Well, bollocks to all that.
I want to allow my body to be me. It’s different, and it’s beautiful. We are all different. This is not a bad thing.
[Image: Me in chair. With slightly worrying grin.]I celebrate my reliance on ‘big pharma’. It has allowed me to do a PhD in which I am blessed to be allowed to share the stories of disempowered people. How does it do that? By providing me with medication that treats my appalling levels of pain. Without medication, I’d be unable to move from bed most of the time. It also treats my heart problems and blood vessel issues, extreme fatigue, anxiety that stops me from having the life I want, my three separate sleep disorders, and a few other things. And what a blessing to live in a country with a National Health Service that offers me all that medication at a price that I can afford (and that’s even giving me free acupuncture at the moment). Blessings of Brighid on the doctors and nurses and physios and pain clinicians and sleep technicians that are a part of my daily life (yes, I do mean daily – I have medical appointments most days at the moment).
[Image: packets of pills.]I celebrate my reliance on modern medical technology. It means I don’t have to risk dying in my sleep. That’s a very real risk that people with sleep apnoea live with. Mine is comparatively mild (although I still stop breathing 50+ times an hour in deep sleep), so the risk of that is low, but it exists. More likely, though, is that my ten years of untreated sleep apnoea has led to degenerations in my brain. That may be the root cause of why I’m so anxious, forgetful and brain-foggy. Herbs won’t help that (not least because I’m allergic to most of the ones that traditionally help with sleep). Right now I am struggling very hard to get to used to this dread machine. (I, ahem, may have screamed at it and then thrown it out of my bedroom door at 2am one night earlier this week.) But I persist. It’s been four difficult months trialling it. And I am still deeply, profoundly grateful for this stupid fucking machine with its enormous sleep mask that means I wake up uncomfortably every half hour. Slowly, crawling along month by month, I’m getting used to it enough that it’s actually having the chance of treating my daily and long-term effects of this. (Sleep apnoea, by the way, is a common side effect of my genetic condition. I don’t have enough collagen in my connective tissue, so everything is very very floppy. So my airway collapses a lot. Fascinating, huh? I love the amazing diversity of the human body.)

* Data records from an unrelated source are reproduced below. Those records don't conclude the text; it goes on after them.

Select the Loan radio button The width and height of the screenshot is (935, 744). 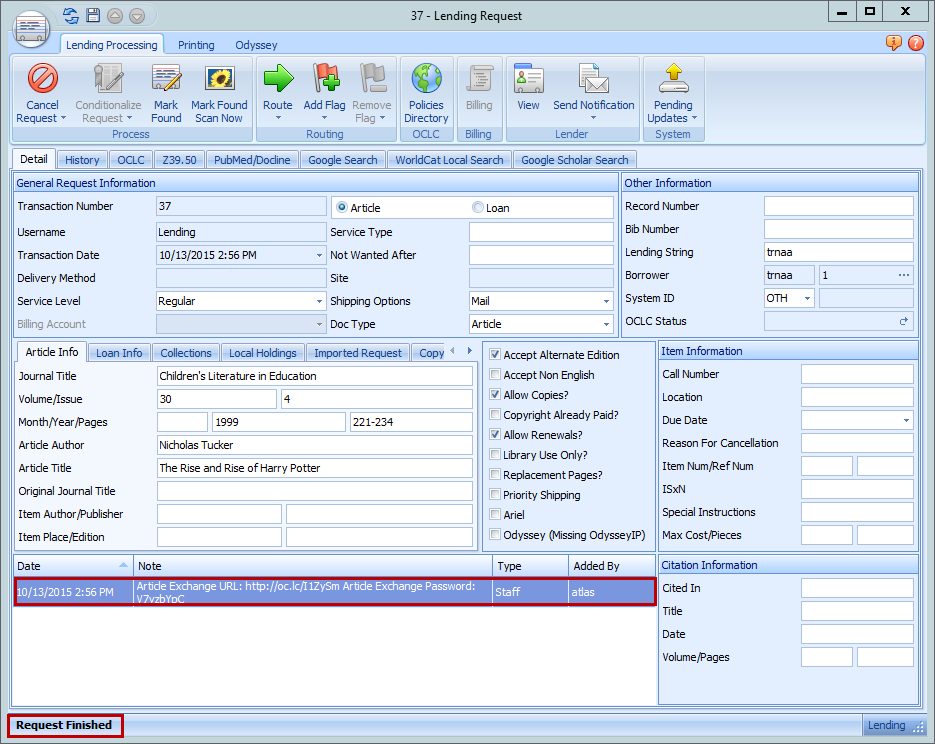478,208
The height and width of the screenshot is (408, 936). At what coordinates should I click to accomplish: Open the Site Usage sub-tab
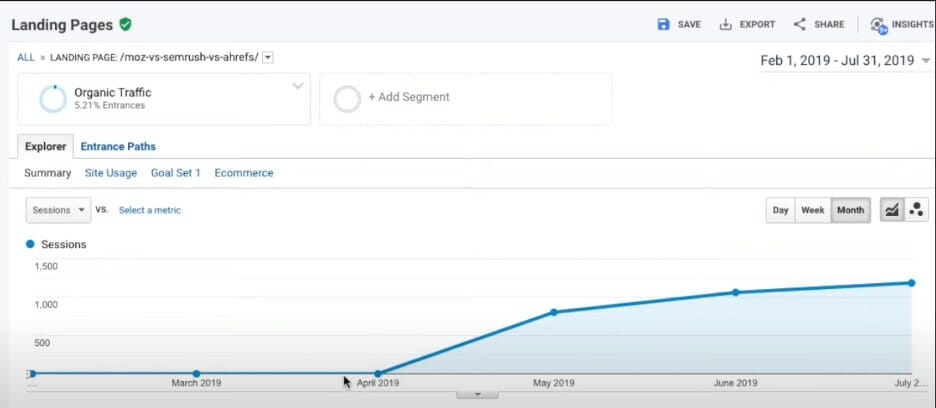point(111,173)
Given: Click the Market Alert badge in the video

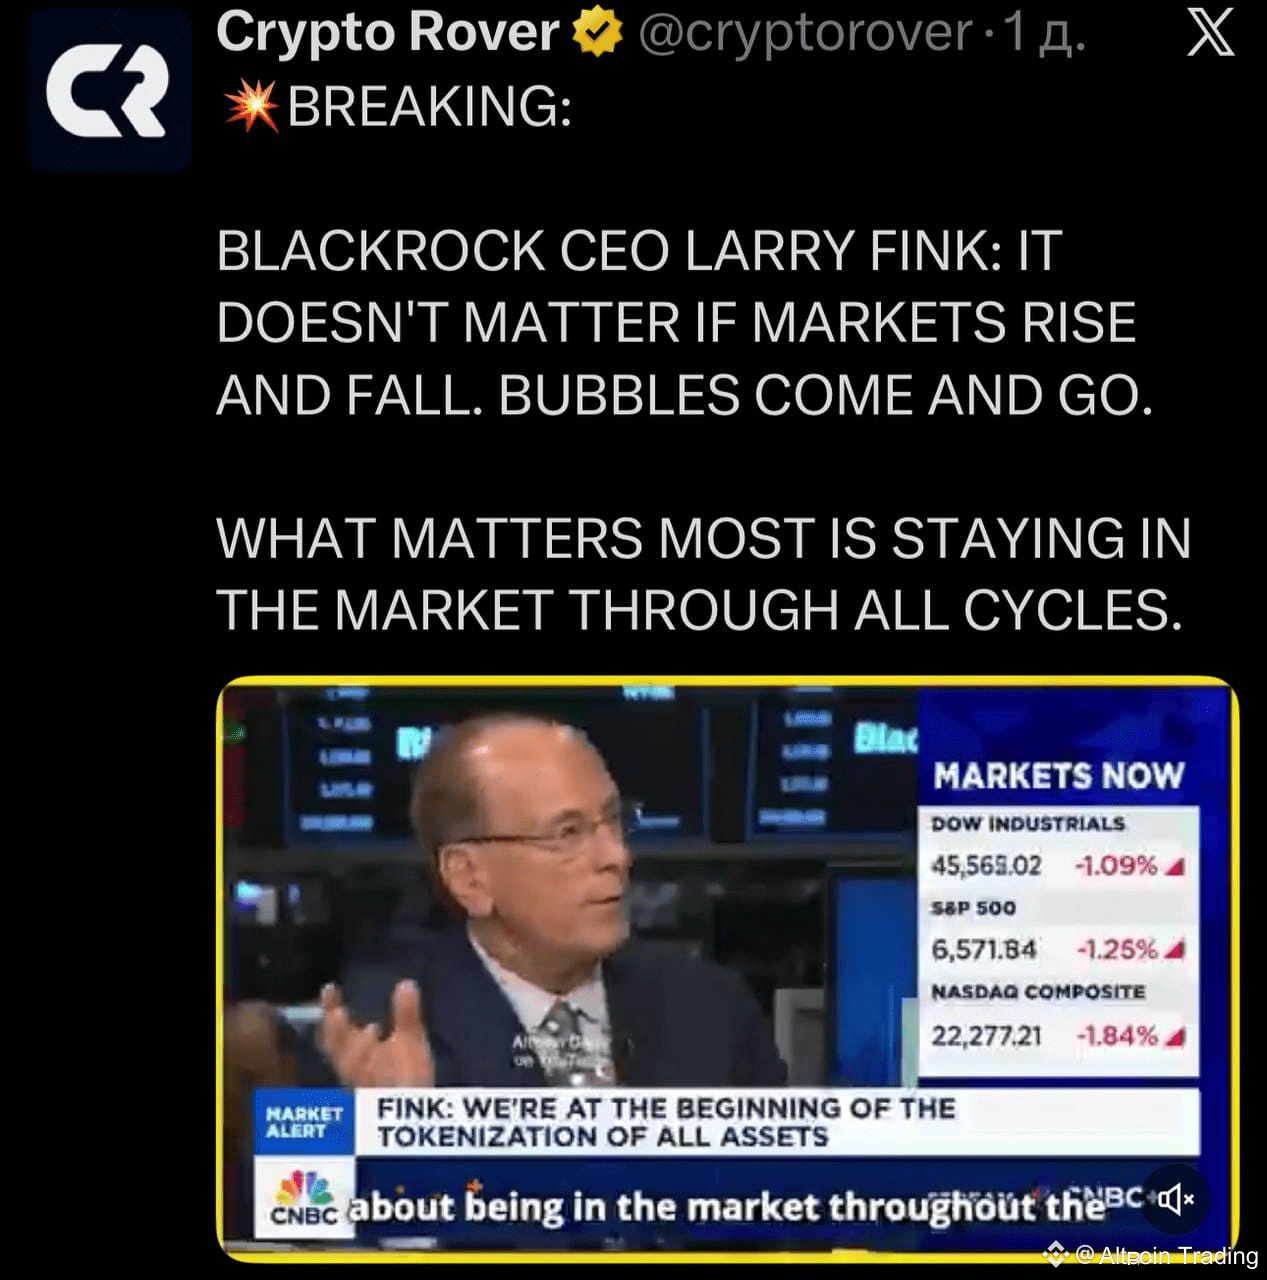Looking at the screenshot, I should coord(304,1122).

These negative attitudes I see in Pagans towards medical treatment – they all reflect the insidiousness of ‘normalcy’, which is a way that our culture regulates our bodies. “Be normal,” says our culture. So we try to pretend we are. And that is very, very limiting of us. And it’s bad for us. It stops us from loving our human diversity. It stops us from understanding our complex, remarkable bodies and minds. It teaches us to judge each other. The very fact that I’m writing about this will be frowned upon, and mostly ignored, since these aren’t topics to be discussed in polite company. (Yes, physical conditions are stigmatised in our society too, even though I hear some people with mental health problems claiming otherwise.) But I, like Whitman, sing myself and celebrate myself. (Please excuse the hubris of comparing myself to great poet.) This is my Druidry. This is my polytheism. This is my daily practice.The siren song of the normal is seductive. But we know better – we liminal ones who live in the ever-moving spaces between pain and relief, between difference and normalcy, between this world and the Otherworld. And if we force others to look at the shadowy spectre who walks with them daily, that they have forgotten how to see? Then we have done the sacred work of the Lords and Ladies of Life and Death. That sounds a lot more adventurous than doing the normal thing.
My polytheism/Paganism celebrates my entire human experience. Does yours?